> _Activity_: Look for the line that has "Task: Click the <jni.h>" in the material below; please repeat it and every line after it, exactly, up to and including the line that has "Screen dimensions: 657x396", and nothing else.

##### Material provided #####

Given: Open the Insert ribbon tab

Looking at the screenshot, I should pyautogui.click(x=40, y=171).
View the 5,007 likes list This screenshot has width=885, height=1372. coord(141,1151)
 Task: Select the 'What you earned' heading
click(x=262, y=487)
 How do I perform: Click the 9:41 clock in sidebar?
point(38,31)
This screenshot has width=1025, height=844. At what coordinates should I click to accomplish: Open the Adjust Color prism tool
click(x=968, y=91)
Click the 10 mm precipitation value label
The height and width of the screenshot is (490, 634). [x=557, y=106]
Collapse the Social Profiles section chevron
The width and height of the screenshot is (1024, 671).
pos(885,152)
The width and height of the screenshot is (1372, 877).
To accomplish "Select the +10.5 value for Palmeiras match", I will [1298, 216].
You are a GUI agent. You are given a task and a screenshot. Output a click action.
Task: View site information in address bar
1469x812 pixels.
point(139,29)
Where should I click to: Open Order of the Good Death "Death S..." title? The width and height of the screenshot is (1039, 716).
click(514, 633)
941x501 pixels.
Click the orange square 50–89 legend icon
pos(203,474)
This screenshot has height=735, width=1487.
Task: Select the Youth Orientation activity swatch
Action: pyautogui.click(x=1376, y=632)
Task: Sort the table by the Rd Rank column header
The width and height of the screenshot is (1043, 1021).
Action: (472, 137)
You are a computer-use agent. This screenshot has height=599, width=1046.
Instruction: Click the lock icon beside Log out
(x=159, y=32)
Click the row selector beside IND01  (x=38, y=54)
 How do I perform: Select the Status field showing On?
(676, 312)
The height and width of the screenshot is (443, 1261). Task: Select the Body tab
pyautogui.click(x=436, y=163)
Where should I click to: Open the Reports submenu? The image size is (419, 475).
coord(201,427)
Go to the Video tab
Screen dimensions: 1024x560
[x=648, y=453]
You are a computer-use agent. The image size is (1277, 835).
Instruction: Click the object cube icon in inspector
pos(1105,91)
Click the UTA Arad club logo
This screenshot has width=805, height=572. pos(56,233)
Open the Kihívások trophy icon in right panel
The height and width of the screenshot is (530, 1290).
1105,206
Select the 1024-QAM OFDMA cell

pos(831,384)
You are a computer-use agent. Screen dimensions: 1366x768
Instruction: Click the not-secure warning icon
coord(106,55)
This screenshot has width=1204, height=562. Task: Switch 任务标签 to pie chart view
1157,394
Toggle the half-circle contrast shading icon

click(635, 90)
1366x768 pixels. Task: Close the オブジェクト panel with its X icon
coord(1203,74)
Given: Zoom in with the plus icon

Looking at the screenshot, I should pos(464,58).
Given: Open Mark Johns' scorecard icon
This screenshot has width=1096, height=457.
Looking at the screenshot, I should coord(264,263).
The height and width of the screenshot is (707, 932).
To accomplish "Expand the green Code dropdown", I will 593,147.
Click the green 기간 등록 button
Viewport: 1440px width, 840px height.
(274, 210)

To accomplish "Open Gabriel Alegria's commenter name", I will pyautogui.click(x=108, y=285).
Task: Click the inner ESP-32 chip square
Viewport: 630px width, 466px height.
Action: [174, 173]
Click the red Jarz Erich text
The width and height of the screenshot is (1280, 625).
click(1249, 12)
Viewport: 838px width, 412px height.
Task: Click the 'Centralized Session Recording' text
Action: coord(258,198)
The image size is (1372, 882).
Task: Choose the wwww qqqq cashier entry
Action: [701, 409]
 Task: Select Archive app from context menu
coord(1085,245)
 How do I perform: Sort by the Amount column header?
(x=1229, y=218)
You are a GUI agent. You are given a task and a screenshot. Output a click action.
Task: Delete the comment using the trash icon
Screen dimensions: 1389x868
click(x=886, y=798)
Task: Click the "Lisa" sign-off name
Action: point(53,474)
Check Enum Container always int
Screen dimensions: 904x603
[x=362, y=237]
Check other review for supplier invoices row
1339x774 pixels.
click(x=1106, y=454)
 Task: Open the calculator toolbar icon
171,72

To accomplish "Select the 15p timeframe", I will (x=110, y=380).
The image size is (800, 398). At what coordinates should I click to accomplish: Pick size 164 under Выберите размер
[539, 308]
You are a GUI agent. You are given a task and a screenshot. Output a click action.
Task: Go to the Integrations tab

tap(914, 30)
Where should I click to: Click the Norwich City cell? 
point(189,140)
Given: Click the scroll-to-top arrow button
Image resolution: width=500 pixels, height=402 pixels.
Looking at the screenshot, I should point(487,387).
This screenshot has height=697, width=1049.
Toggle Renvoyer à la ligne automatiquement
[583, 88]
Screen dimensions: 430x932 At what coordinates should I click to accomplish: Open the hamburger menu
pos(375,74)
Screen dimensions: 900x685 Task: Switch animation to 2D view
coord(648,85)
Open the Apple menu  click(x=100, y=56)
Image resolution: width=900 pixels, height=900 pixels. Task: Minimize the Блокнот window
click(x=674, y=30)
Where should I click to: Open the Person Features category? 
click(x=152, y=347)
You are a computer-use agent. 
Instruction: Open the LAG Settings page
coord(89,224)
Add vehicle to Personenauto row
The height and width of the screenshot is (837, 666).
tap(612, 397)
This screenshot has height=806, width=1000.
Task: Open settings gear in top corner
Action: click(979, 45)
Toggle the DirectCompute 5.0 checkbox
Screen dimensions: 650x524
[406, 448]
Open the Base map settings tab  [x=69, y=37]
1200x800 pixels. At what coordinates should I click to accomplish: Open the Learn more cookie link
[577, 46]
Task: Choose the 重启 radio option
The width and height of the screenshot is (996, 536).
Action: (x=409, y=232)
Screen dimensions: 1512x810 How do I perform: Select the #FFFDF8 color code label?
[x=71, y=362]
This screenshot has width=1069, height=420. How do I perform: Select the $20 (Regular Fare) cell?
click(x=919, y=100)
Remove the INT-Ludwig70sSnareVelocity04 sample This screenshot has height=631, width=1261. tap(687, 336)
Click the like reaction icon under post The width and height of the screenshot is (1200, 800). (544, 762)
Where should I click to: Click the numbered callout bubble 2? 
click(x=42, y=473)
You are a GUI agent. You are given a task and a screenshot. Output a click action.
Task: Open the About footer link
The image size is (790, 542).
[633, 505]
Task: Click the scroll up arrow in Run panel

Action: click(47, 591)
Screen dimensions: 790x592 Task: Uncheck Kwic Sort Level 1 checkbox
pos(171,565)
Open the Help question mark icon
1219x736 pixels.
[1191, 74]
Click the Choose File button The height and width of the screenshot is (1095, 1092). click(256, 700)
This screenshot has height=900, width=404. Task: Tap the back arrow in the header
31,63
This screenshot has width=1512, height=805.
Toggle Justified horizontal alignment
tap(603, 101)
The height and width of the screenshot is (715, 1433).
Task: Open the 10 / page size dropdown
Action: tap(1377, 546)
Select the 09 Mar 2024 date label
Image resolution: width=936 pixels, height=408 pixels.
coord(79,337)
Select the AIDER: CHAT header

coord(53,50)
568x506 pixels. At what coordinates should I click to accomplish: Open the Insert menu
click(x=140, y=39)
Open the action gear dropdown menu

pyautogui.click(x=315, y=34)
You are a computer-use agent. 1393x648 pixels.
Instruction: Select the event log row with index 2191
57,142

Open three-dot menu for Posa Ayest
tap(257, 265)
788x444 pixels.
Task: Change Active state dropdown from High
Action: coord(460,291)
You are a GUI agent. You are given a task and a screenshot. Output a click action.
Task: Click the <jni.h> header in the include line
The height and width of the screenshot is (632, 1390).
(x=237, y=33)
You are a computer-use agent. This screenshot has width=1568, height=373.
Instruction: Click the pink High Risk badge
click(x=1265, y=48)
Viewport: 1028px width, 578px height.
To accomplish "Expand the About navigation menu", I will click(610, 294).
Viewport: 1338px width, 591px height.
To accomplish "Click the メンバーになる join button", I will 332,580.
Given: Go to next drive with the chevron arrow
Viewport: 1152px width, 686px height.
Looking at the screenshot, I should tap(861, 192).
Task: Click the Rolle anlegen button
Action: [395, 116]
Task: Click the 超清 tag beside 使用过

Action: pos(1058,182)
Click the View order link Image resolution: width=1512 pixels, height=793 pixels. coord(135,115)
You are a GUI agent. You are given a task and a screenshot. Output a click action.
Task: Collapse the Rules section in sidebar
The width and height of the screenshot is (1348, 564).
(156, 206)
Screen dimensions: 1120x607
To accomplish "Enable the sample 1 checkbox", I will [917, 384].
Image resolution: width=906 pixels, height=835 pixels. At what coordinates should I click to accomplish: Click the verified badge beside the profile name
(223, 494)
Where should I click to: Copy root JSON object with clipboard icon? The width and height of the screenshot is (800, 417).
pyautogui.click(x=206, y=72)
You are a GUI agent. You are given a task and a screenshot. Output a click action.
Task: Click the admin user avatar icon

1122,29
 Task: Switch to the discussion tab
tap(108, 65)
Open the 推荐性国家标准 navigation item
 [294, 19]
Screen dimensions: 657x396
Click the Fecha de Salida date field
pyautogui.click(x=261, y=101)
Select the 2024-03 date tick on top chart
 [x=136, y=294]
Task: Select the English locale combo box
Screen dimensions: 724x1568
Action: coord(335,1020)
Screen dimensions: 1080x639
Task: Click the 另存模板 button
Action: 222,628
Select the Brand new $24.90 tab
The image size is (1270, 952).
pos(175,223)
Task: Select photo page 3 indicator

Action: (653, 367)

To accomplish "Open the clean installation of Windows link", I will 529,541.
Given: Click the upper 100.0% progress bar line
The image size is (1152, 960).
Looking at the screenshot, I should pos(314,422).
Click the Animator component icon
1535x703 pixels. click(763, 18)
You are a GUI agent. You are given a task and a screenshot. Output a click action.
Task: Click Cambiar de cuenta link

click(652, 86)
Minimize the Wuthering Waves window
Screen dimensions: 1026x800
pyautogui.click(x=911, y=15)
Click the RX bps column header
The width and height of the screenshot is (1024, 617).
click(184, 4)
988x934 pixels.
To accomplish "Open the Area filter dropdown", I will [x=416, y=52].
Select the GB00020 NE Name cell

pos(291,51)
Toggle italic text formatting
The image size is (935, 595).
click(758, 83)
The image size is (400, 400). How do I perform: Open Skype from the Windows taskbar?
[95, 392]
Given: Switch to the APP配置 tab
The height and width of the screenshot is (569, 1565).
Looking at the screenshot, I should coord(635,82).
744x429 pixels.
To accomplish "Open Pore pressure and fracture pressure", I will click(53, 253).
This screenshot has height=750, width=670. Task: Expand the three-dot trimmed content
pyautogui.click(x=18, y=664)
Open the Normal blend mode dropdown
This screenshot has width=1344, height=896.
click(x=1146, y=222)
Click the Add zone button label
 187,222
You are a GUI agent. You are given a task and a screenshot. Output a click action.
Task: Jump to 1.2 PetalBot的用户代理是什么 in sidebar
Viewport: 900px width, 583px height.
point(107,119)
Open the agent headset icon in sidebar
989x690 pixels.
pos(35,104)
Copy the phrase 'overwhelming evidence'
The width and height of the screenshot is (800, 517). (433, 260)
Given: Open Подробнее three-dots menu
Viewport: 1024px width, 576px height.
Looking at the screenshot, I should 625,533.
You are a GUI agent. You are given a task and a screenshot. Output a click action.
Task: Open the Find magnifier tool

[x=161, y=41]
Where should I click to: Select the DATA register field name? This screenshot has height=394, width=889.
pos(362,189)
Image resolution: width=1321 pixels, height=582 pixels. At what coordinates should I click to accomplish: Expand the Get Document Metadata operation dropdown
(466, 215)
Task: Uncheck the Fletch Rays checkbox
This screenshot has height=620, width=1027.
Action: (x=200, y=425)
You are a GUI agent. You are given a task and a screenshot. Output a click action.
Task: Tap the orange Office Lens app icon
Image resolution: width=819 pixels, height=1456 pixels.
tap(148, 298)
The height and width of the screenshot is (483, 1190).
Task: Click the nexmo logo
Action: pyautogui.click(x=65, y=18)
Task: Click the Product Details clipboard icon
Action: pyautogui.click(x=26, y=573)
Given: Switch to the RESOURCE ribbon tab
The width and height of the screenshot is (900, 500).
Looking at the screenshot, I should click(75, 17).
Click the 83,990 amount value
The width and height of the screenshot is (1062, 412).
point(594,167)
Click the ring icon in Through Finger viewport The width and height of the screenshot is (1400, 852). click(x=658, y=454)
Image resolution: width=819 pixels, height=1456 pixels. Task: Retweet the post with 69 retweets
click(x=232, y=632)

#####

> _Written solution_:
Task: Click the <jni.h> header in the include line
The height and width of the screenshot is (632, 1390).
(x=237, y=33)
You are a computer-use agent. This screenshot has width=1568, height=373.
Instruction: Click the pink High Risk badge
click(x=1265, y=48)
Viewport: 1028px width, 578px height.
To accomplish "Expand the About navigation menu", I will click(610, 294).
Viewport: 1338px width, 591px height.
To accomplish "Click the メンバーになる join button", I will 332,580.
Given: Go to next drive with the chevron arrow
Viewport: 1152px width, 686px height.
Looking at the screenshot, I should tap(861, 192).
Task: Click the Rolle anlegen button
Action: [395, 116]
Task: Click the 超清 tag beside 使用过

Action: pos(1058,182)
Click the View order link Image resolution: width=1512 pixels, height=793 pixels. coord(135,115)
You are a GUI agent. You are given a task and a screenshot. Output a click action.
Task: Collapse the Rules section in sidebar
The width and height of the screenshot is (1348, 564).
(156, 206)
Screen dimensions: 1120x607
To accomplish "Enable the sample 1 checkbox", I will [917, 384].
Image resolution: width=906 pixels, height=835 pixels. At what coordinates should I click to accomplish: Click the verified badge beside the profile name
(223, 494)
Where should I click to: Copy root JSON object with clipboard icon? The width and height of the screenshot is (800, 417).
pyautogui.click(x=206, y=72)
You are a GUI agent. You are given a task and a screenshot. Output a click action.
Task: Click the admin user avatar icon

1122,29
 Task: Switch to the discussion tab
tap(108, 65)
Open the 推荐性国家标准 navigation item
 [294, 19]
Screen dimensions: 657x396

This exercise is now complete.